After months of campaigning for a retrial, Ghislaine Maxwell’s conviction will remain after the court denied her request.
In December last year, Maxwell was found guilty on charges alleging she enticed, groomed, and sexually abused underage girls with Jeffrey Epstein, her former boyfriend.
Maxwell has been campaigning for a retrial after it was found that one of the jurors that decided her original conviction was a victim of child sexual abuse.
The sixty-year-old’s push for a new trial has been quashed, despite her argument that the juror’s past may have led to bias that contributed to her conviction.
The juror claimed he simply “skimmed way too fast” through the questionnaire, but did not intentionally provide false information about his past. “I didn’t lie in order to get on this jury,” he said.
US District Judge Alison Nathan said the situation was an honest mistake, but a “highly unfortunate” one at that. “He appeared to testify frankly and honestly, even when the answers he gave were the cause of personal embarrassment and regret,” Nathan said.

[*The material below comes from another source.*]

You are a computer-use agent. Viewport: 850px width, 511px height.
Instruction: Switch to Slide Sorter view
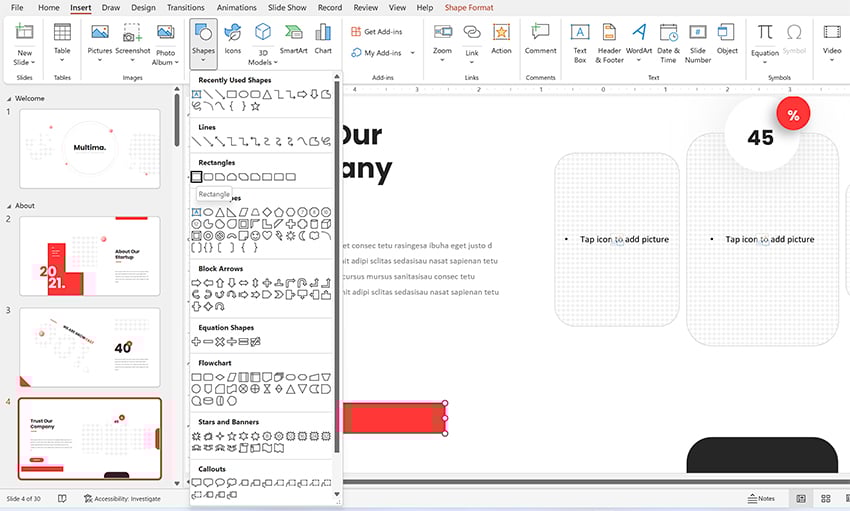pyautogui.click(x=826, y=498)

“The Court thus credits his testimony that he was distracted as he filled out the questionnaire and skimmed way too fast, leading him to misunderstand some of the questions.”
Maxwell’s prison sentence of up to 65 years will remain for her alleged involvement in Jeffrey Epstein’s abuse of underage girls.
At her original trial, the court heard that Maxwell befriended the girls, knowingly providing Epstein with an opportunity to sexually abuse them.
The defence argued that Maxwell was simply a scapegoat and was innocent of the charges.